Комендант посмотрел на нее с сожалением, не в силах понять, как такая роскошная фемина могла опуститься до уровня общения с таким чмом, каковым я ему казался. «Дура ты безмозглая! — читалось в его взгляде. — Дура ты, дура!»
— Так не сделаете? — снова патетически воскликнула Надя.
— Да чеши ты с ним, куда хочешь, — презрительно сказал он. — Но учти, еще раз попадешься — сдам, не задумываясь.
— Ну-с, что будем делать, Надин? — спросил я, когда мы вышли из комендатуры.
— У моей подружки есть маленький домик на берегу моря.
Я на всякий случай взяла ключик. Видишь, пригодился.
Меня всегда поражала женская предусмотрительность. Мы двинулись в сторону домика. Сказать, что подружкин домик был маленьким, значит ничего не сказать. И вообще меньше всего он напоминал домик. Когда мы подошли к месту, Надя горделиво показала рукой на старый, много повидавший в своей обкаканной жизни сортирчик и сказала:
— Вот он.
— Кто? — не понял я.
— Домик.
— Вот это место общественного пользования ты называешь домиком? — спросил я с некоторой долей брезгливости.
— Но другого все равно нет. Чего ты капризничаешь? — резонно заметила она.
В сортирном домике невозможно было потеряться. Войдя в него, мы сначала уперлись лбом в противоположную стенку, а потом свалились на пол, оказавшийся постелью.
Это было хитроумное устройство. Человек, не знакомый с географией сортирного домика, открыв дверь, автоматически обрушивался на постель, не предполагая, что таковая валяется прямо под ногами. С другой стороны, это было очень удобно: попадая в такую постельную мышеловку, женщина — независимо от того, хотела она этого или нет, — стремительно приходила в горизонтальное положение. Так что главным для пылких местных кавказцев было довести курортницу до домика, а все остальное ничего не подозревающая будущая партнерша быстро доделывала сама. Кавалеру оставалось только вовремя открыть дверь и галантно пропустить дам у вперед.
В этом подозрительном будуаре мы провели три сопливо-чувствительных дня, после чего мне надо было собираться в дорогу. Прощание было грустным.
— Я знаю, что мы больше никогда не увидимся, — говорила Надя.
— Да брось ты, — хорохорился я, — увидимся, чего там.

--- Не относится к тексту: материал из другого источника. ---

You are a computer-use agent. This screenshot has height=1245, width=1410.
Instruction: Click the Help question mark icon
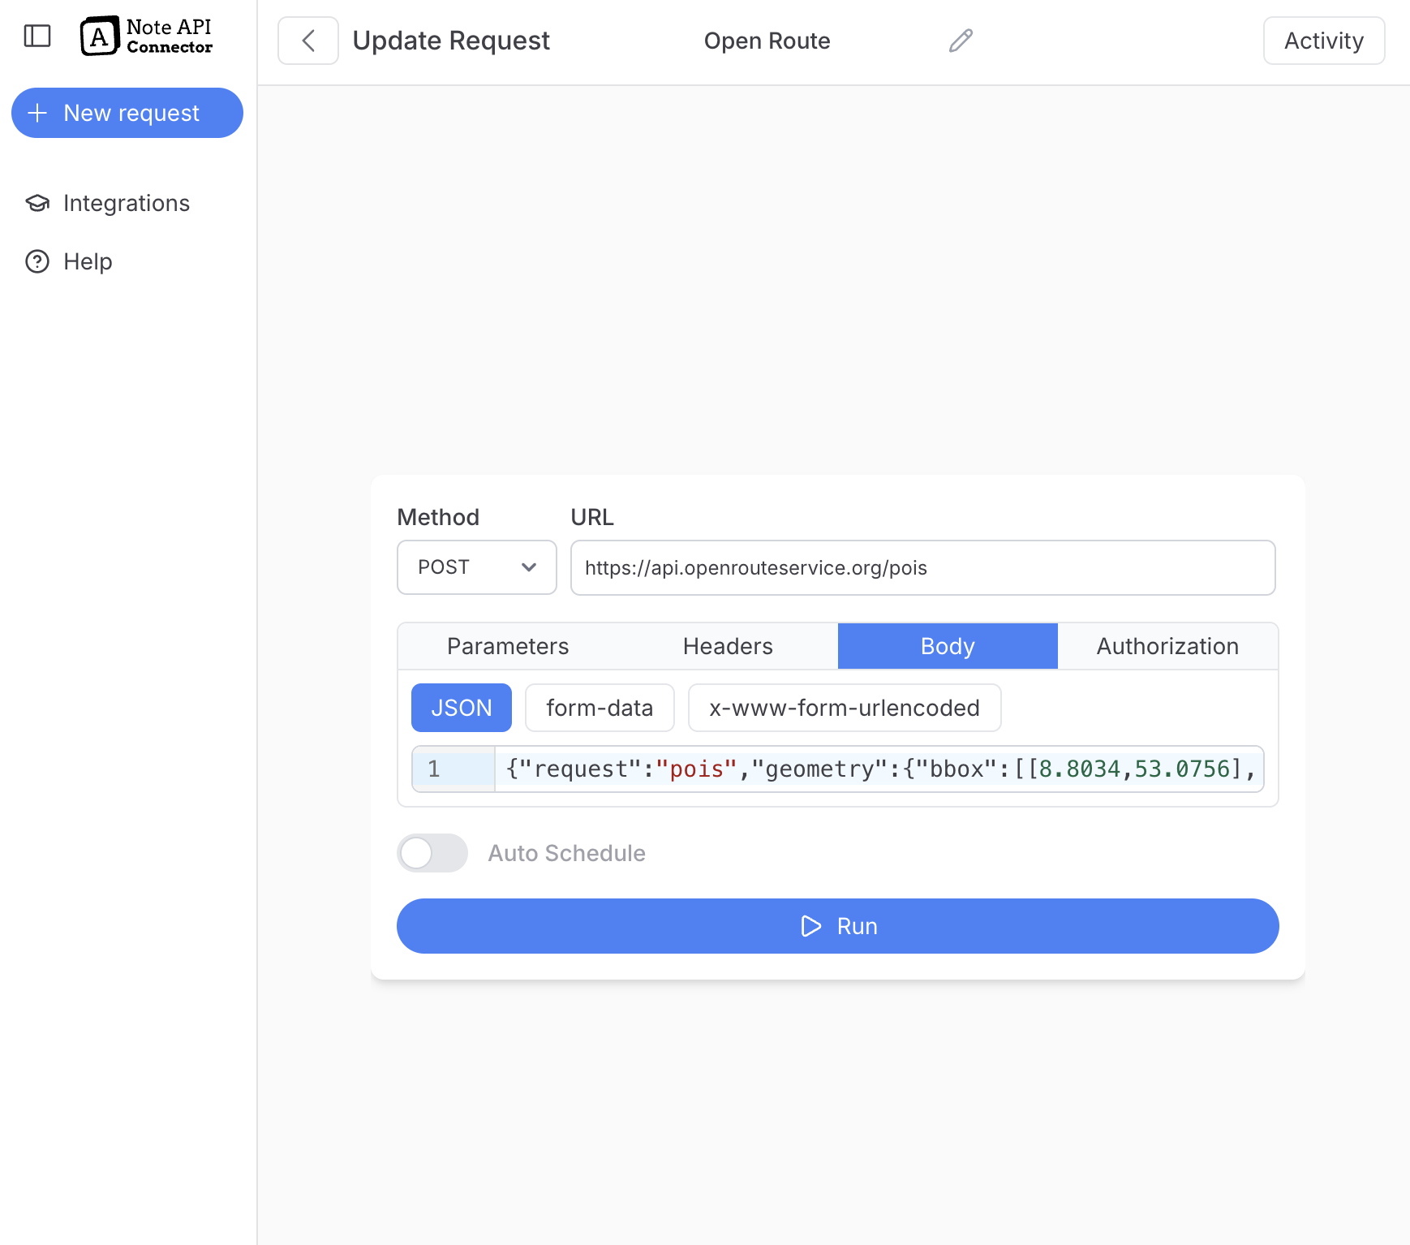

Однако интуиция не подвела Надю. Это была наша последняя встреча.
Когда я прибыл в родную часть, казенные стены не вызвали в моей неблагодарной душе сентиментального отклика.
Скорее, наоборот. А тут еще начался сезон штабной охоты на музыкантов. Начштаба подполковник Акулов считал оркестр гнездом диссидентства в нашем показательном полку.
— Я раздавлю эту джазовую гидру капитализма своими мозолистыми ногами и руками, — гремел он на летучке.
И делал соответствующее движение сапогом, как бы втирая в землю это вонючее животное.
Примерно раз в месяц он вероломно врывался на территорию оркестра и с криком «Всем стоять!» устраивал грандиозный шмон в поисках компромата. Но неожиданные облавы не давали положительных результатов. Оркестр был отвратительно чист, если не сказать — стерилен. В социальном смысле, конечно.
«В чем причина?» — спросите вы.
А в том, что ровно за час до шмона начальника штаба бдительный майор Чумаков устраивал свой.